##
* *Reflection: Problem-based Approaches
Completing the Square of a Quadratic Function - Section 2: Guided Notes

Providing students with an example as an Entry Document instead of a set of problems after the Warm Up increases relevance and interest of the students. A good real world problem that uses completing the square is a Quadratic Function Problem called Throwing Baseballs. This problem comes from the following website:

https://www.illustrativemathematics.org/content-standards/tasks/1279

First, hand the problem to the students to problem only to read, making sure to not include the solutions that are listed on the problem above. Have the students make a know and a need to know list on their paper and then share out with the class.

Some responses of students for the know list are:

- Given two Quadratic Functions
- One function is given as an equation
- One function is given as a graph
- Both boys claim that their baseball went higher than the other

Some responses of students for the need to know list are:

- Find the maximum heights to determine who is right
- How long is each baseball airborne?
- How can we construct a graph of Brett's throw from the equation on the same graph as Andre's throw
- How can we use the graph to confirm our explanations in part a and part b

After students share out with the class and both lists are made, have students generate ideas on Next Steps for a third list.

Some responses for Next Steps include, using the Vertex Formula, Completing the Square to put the function in Vertex Form, Quadratic Formula, and Comparing the Graphs.

Let the students begin working with their table partner using the method of their choice. Provide students with enough time to work on the problem, about 15 or 20 minutes. Then select a few students to share out different methods under the document camera. If none of the students share completing the square, then model this method for them. It is difficult for students to change from Standard Form to Vertex form without several examples and modeling.

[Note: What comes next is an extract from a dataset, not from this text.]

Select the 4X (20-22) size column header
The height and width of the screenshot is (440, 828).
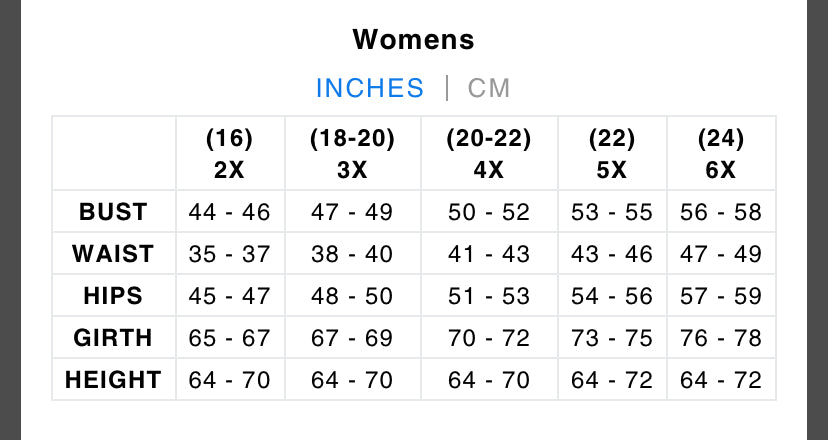point(488,154)
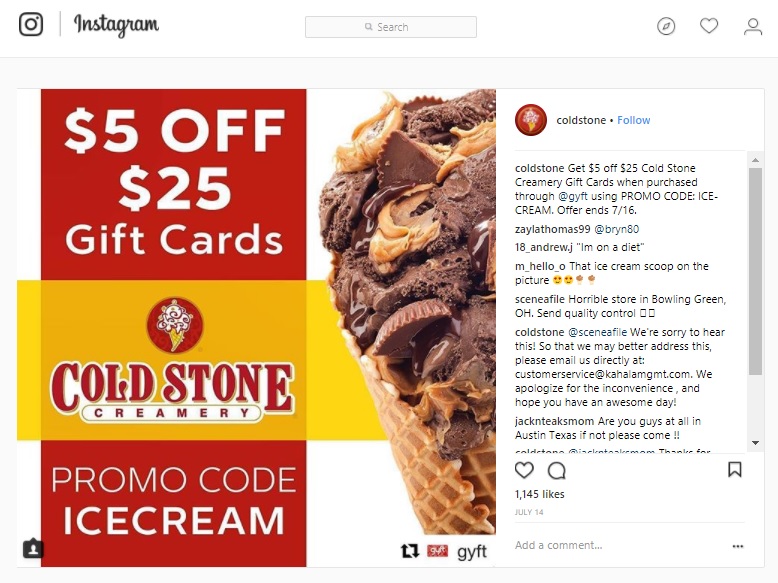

However, Completing the Square is heavily emphasized in Algebra I, and so is Quadratics.

*Providing Relevance with Problem Based Learning*

*Problem-based Approaches: Providing Relevance with Problem Based Learning*

# Completing the Square of a Quadratic Function

Lesson 6 of 10

## Objective: SWBAT Complete the Square of a Quadratic Function to change between Standard Form and Vertex Form, as well as Solve the Quadratic Function,

## Big Idea: To use Algebra Tiles to visualize the meaning of Completing the Square and to work through some advanced uses of Completing the Square.

*50 minutes*

#### Introduction

*15 min*

To introduce students to how to Complete the Square of a Quadratic Function, I begin this lesson with an activity involving Algebra Tiles. I post the following four problems along the top of the board:

1. x^2 + 2x + _________

2. x^2 + 4x + _________

3. x^2 + 8x + _________

4. x^2+12x + _________

Each pair of students will need a set of Algebra Tiles with one large square, 12 rectangles, and 36 small squares. I tell the students that x squared is represented by the large square, each rectangle is an x because it is 1 by x, and the small squares are ones because they are one by one.

I instruct students to set up the first problem with one large square for x squared and two rectangles for two x, and to find the number of small squares it takes to complete a square that is equal on all sides. Then students proceed working through problems two through four with their table partner. I have students sketch their answers on their own paper before moving to another problem.

Students should find the **value of c above to be 1,4, 16, and 36** for problems one through four. I have students draw sketches on the board to share with students on how they completed the square. I have more than one student share if there are different responses.

In number three, two different students shared the diagrams pictured below.

I discuss with students that both diagrams are correct, but that Diagram Two shows a more visual representation of the Algebraic Method to Complete the Square that I will show next, in the Guided Notes.

*expand content*

#### Guided Notes

*15 min*

After introducing students to Completing the Square using Algebra Tiles, I then show students two uses of Completing the Square in the Guided Notes. In the Guided Notes, I demonstrate for students how to **Solve a Quadratic Equation by Completing the Square**, and how to **use Completing the Square to change from Standard Form to Vertex Form.** I model some of the examples in the Guided Notes in the video below.

#### Resources

*expand content*

#### Independent Practice

*15 min*

After working with students on the Guided Notes to Complete the Square, I assign an Independent Practice. In this Independent Practice, I want students to work the five given problems in two different ways on a Comparison Chart that I copy for them. I copy the chart front and back to provide enough space to work the five problems from the Independent Practice.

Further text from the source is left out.